▶ **What you should do**
Turn the records into a numbered list, from the line that contains "Where should I click to: Open the Add menu?" up to and including the line that contains "point(1485,185)". Leave out blank lines and anything outside that span.

[START Material]

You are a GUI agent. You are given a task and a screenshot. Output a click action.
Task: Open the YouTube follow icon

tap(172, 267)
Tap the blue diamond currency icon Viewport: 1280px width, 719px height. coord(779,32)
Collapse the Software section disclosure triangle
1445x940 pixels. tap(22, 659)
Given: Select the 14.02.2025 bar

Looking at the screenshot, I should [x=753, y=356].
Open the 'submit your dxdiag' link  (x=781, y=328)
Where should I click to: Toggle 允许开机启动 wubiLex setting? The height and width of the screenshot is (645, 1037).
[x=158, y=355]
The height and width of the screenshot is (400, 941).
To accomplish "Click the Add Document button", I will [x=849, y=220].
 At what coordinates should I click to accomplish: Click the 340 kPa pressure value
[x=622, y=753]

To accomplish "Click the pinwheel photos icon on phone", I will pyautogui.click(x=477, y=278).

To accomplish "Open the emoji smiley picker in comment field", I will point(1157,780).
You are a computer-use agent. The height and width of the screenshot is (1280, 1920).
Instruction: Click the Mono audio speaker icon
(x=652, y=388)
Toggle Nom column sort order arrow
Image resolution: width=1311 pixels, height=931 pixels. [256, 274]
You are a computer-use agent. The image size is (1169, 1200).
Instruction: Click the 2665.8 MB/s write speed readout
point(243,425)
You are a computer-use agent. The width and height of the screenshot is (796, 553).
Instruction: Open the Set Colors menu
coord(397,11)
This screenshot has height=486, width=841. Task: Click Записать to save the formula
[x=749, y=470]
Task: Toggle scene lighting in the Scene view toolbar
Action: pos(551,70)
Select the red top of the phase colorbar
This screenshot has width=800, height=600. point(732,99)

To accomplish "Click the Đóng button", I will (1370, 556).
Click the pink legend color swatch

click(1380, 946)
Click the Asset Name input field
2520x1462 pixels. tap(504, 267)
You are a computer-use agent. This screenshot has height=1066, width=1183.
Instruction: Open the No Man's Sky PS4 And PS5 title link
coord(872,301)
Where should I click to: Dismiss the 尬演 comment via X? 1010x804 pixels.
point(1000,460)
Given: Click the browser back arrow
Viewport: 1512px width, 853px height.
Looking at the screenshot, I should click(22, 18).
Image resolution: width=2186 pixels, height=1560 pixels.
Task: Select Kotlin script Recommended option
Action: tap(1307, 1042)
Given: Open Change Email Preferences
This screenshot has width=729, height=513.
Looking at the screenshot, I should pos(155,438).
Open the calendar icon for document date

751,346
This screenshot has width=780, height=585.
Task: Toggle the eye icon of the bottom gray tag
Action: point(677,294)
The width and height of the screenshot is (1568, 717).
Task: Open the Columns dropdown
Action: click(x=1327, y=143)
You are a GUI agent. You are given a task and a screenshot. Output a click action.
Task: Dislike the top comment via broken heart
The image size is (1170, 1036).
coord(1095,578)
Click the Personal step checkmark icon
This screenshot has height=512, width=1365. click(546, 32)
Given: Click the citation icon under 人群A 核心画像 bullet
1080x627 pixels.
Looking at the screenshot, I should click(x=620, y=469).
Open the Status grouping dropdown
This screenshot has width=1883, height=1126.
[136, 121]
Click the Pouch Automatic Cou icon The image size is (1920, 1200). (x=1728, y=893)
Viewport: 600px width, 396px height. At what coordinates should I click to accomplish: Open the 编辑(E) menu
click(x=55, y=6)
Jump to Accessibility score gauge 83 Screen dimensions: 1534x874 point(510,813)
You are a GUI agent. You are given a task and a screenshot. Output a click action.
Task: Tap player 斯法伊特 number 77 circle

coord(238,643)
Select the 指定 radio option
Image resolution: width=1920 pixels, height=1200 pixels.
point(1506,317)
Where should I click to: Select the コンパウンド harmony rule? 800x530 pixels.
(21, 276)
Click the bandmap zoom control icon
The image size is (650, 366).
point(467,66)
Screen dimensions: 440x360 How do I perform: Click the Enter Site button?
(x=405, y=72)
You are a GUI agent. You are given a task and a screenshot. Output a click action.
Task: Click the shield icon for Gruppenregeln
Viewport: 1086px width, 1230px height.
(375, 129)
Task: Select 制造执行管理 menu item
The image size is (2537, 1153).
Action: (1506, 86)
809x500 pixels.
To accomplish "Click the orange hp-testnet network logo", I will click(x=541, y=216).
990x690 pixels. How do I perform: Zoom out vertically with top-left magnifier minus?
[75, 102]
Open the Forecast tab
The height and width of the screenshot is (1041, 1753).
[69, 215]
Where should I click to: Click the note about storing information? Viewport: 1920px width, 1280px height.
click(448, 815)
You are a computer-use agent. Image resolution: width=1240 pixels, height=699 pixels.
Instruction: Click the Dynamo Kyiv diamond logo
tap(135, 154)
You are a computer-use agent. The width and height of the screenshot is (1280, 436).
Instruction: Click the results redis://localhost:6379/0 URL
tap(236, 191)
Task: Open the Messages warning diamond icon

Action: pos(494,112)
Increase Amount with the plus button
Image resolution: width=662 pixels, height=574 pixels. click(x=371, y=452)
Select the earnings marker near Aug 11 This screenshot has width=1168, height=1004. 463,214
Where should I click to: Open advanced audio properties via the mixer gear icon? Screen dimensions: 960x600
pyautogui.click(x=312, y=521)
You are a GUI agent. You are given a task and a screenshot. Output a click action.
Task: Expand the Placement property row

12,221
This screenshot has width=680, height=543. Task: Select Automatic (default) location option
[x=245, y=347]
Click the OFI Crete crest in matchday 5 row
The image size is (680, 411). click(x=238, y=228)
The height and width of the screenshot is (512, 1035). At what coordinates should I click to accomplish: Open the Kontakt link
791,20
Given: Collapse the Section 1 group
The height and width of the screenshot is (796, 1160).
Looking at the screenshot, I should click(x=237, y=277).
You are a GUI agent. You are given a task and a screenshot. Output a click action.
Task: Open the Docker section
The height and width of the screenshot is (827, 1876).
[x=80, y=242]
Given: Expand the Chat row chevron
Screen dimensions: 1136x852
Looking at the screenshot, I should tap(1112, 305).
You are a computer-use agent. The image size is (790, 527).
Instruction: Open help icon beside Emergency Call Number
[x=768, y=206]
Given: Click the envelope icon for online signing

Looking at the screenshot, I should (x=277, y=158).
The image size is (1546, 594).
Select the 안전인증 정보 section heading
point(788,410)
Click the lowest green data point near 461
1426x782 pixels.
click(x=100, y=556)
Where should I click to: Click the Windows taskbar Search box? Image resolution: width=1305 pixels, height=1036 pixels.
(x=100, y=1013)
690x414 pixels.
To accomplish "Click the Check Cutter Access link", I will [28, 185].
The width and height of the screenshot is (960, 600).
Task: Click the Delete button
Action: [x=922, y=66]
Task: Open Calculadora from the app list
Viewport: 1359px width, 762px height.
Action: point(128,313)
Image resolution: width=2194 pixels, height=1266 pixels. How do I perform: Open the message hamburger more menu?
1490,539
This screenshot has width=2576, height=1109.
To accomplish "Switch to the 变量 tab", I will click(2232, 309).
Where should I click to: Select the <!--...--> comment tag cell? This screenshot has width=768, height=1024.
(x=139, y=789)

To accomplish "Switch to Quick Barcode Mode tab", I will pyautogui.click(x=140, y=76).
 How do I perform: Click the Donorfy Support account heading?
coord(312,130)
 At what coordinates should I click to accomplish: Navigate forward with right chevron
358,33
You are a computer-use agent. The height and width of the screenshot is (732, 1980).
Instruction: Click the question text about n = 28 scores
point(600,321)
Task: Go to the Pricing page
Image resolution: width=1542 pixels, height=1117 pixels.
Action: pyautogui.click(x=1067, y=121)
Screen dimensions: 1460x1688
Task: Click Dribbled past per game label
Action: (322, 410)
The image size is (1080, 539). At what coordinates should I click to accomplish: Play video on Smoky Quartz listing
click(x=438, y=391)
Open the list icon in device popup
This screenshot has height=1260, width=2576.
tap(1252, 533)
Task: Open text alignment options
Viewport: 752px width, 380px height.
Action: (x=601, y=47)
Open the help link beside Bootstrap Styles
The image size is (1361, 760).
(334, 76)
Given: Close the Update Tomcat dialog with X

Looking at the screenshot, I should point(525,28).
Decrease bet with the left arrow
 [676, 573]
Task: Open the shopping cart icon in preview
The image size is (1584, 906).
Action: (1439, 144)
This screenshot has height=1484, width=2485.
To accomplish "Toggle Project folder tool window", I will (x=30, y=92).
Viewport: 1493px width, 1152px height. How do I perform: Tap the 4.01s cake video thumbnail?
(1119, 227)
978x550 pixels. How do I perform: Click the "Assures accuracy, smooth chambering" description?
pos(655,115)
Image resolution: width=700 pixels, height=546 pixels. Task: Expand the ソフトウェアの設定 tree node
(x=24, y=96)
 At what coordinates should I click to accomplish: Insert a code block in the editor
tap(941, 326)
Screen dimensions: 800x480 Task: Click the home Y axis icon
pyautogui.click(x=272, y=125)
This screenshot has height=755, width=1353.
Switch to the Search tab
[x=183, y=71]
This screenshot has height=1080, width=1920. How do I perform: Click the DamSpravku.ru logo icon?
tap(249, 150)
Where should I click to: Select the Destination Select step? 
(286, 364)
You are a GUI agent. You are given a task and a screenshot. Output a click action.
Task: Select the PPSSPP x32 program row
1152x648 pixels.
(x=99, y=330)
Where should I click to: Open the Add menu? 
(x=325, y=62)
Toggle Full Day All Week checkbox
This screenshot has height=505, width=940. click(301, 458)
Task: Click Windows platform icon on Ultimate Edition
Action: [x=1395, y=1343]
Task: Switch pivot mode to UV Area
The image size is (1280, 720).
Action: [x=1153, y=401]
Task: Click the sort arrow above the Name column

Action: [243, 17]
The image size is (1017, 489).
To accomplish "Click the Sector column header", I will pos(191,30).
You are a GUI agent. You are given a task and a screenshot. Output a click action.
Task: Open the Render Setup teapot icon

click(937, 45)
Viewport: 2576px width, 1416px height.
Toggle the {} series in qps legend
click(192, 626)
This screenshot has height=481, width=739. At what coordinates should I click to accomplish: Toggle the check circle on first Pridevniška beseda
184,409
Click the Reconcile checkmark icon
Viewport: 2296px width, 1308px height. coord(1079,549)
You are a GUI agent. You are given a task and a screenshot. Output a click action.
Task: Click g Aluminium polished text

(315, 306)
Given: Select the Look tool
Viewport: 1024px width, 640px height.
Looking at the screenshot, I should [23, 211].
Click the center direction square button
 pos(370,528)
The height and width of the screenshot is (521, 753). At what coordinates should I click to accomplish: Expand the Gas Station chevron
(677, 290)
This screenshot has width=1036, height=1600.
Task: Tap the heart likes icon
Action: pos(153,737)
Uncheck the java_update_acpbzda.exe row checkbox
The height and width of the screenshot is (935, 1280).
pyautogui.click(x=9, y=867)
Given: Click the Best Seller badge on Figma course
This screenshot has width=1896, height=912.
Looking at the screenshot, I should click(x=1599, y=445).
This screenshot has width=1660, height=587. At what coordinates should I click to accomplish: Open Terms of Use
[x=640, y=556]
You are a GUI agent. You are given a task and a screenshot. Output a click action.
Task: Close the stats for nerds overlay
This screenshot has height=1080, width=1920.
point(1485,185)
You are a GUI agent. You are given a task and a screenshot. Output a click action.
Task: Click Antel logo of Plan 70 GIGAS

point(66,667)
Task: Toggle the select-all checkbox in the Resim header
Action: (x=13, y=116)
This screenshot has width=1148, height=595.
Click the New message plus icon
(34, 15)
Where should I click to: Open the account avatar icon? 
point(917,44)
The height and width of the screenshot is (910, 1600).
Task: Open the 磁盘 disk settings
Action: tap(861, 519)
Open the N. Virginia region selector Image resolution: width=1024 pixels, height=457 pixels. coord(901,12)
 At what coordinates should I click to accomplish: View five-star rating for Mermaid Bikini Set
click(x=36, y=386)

[END Material]

▶ **Finished exercise**
1. Where should I click to: Open the Add menu? 
2. (x=325, y=62)
3. Toggle Full Day All Week checkbox
4. This screenshot has height=505, width=940. click(301, 458)
5. Task: Click Windows platform icon on Ultimate Edition
6. Action: [x=1395, y=1343]
7. Task: Switch pivot mode to UV Area
8. The image size is (1280, 720).
9. Action: [x=1153, y=401]
10. Task: Click the sort arrow above the Name column
11. Action: [243, 17]
12. The image size is (1017, 489).
13. To accomplish "Click the Sector column header", I will pos(191,30).
14. You are a GUI agent. You are given a task and a screenshot. Output a click action.
15. Task: Open the Render Setup teapot icon
16. click(937, 45)
17. Viewport: 2576px width, 1416px height.
18. Toggle the {} series in qps legend
19. click(192, 626)
20. This screenshot has height=481, width=739. At what coordinates should I click to accomplish: Toggle the check circle on first Pridevniška beseda
21. 184,409
22. Click the Reconcile checkmark icon
23. Viewport: 2296px width, 1308px height. coord(1079,549)
24. You are a GUI agent. You are given a task and a screenshot. Output a click action.
25. Task: Click g Aluminium polished text
26. (315, 306)
27. Given: Select the Look tool
28. Viewport: 1024px width, 640px height.
29. Looking at the screenshot, I should [23, 211].
30. Click the center direction square button
31.  pos(370,528)
32. The height and width of the screenshot is (521, 753). At what coordinates should I click to accomplish: Expand the Gas Station chevron
33. (677, 290)
34. This screenshot has width=1036, height=1600.
35. Task: Tap the heart likes icon
36. Action: pos(153,737)
37. Uncheck the java_update_acpbzda.exe row checkbox
38. The height and width of the screenshot is (935, 1280).
39. pyautogui.click(x=9, y=867)
40. Given: Click the Best Seller badge on Figma course
41. This screenshot has width=1896, height=912.
42. Looking at the screenshot, I should click(x=1599, y=445).
43. This screenshot has width=1660, height=587. At what coordinates should I click to accomplish: Open Terms of Use
44. [x=640, y=556]
45. You are a GUI agent. You are given a task and a screenshot. Output a click action.
46. Task: Close the stats for nerds overlay
47. This screenshot has height=1080, width=1920.
48. point(1485,185)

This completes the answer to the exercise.